That programme gave Chandana the confidence to set up her beauty parlour. Like her, 105 people trained by LABS in the last nine months are more confident of their future today.

“We have to expand our vocational programmes,” says Srikant Sastri, the founder of the NGO Growth-for-All and the man who has brought together LABS, Child Survival International, Hasmukh Kala and a host of other NGOs, in collaboration with the Delhi government, to help the new residents of Savda Ghewra solve their problems.

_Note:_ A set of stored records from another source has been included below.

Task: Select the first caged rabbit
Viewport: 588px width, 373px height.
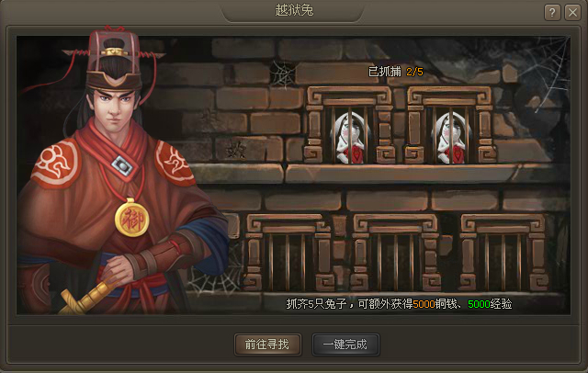Action: 349,138
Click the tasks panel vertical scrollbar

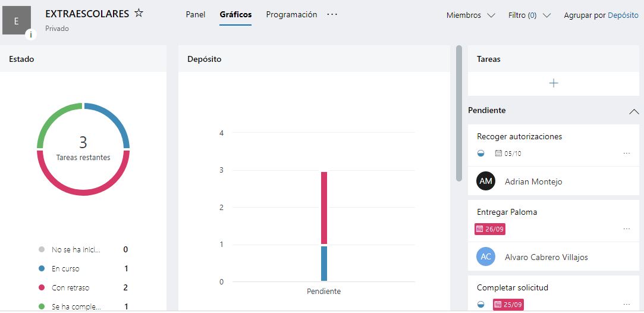(458, 113)

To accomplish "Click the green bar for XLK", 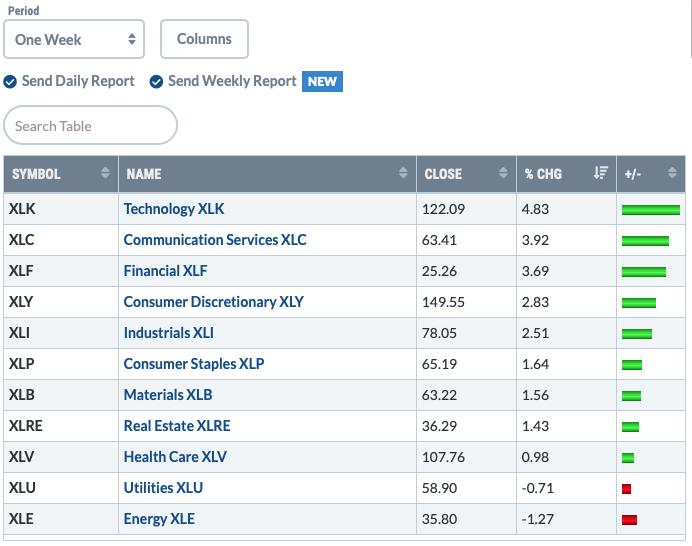I will point(651,210).
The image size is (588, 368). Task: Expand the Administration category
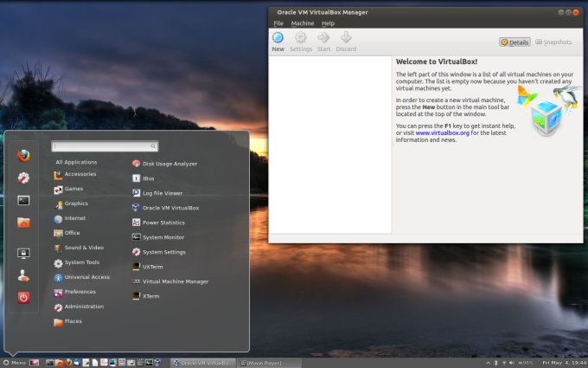click(x=84, y=307)
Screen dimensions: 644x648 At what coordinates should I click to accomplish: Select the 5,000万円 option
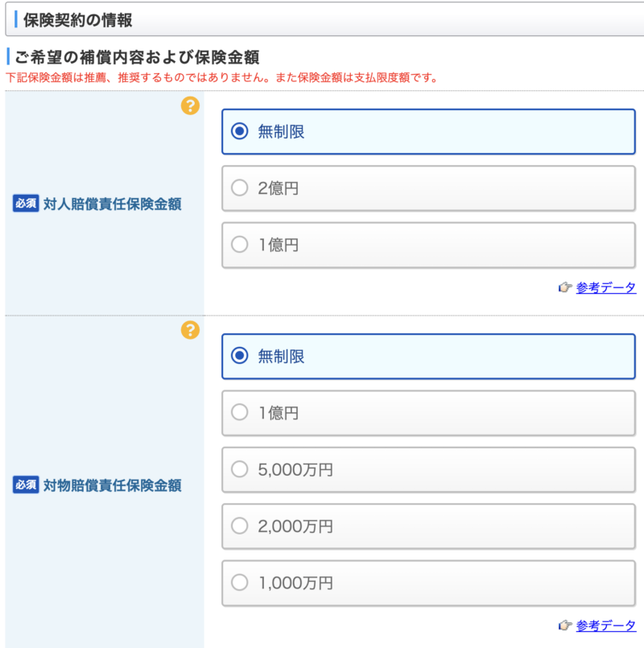[x=428, y=469]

As with all slum resettlement colonies in the capital, problems are aplenty – no running water, drains that lead nowhere and are not connected to most houses, a very long commute if they want to go to their old places of work, a government dispensary that opens for just three hours a day, a government primary school under tin roofs that get burning hot in summer…

But as Sastri took a group of visitors from the Salzburg Global Seminar and the 21st Century Trust around the colony Monday, it was apparent that the NGOs had already instilled in many residents the hope of a better future.

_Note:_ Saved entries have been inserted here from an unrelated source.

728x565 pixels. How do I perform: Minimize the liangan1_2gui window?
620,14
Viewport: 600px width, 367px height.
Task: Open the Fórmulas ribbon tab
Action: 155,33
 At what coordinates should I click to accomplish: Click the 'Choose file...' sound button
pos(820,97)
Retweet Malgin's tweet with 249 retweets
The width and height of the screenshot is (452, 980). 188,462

It was apparent in the confident steps of the dancing schoolgirls trained by Hasmukh Kala, in the buzzing crowd at the government dispensary which now stays opens much longer because another NGO provides the doctors, in the teacher at the primary school who said “it’s not that bad in the summer; there’s thermocol under that tin roof”.

To ensure that you don’t bump your head on the way down from the Das’ bedroom, there are two large identical posters of a smiling Preity Zinta stuck on the wall. You can see that smile reflected on Chandana’s face.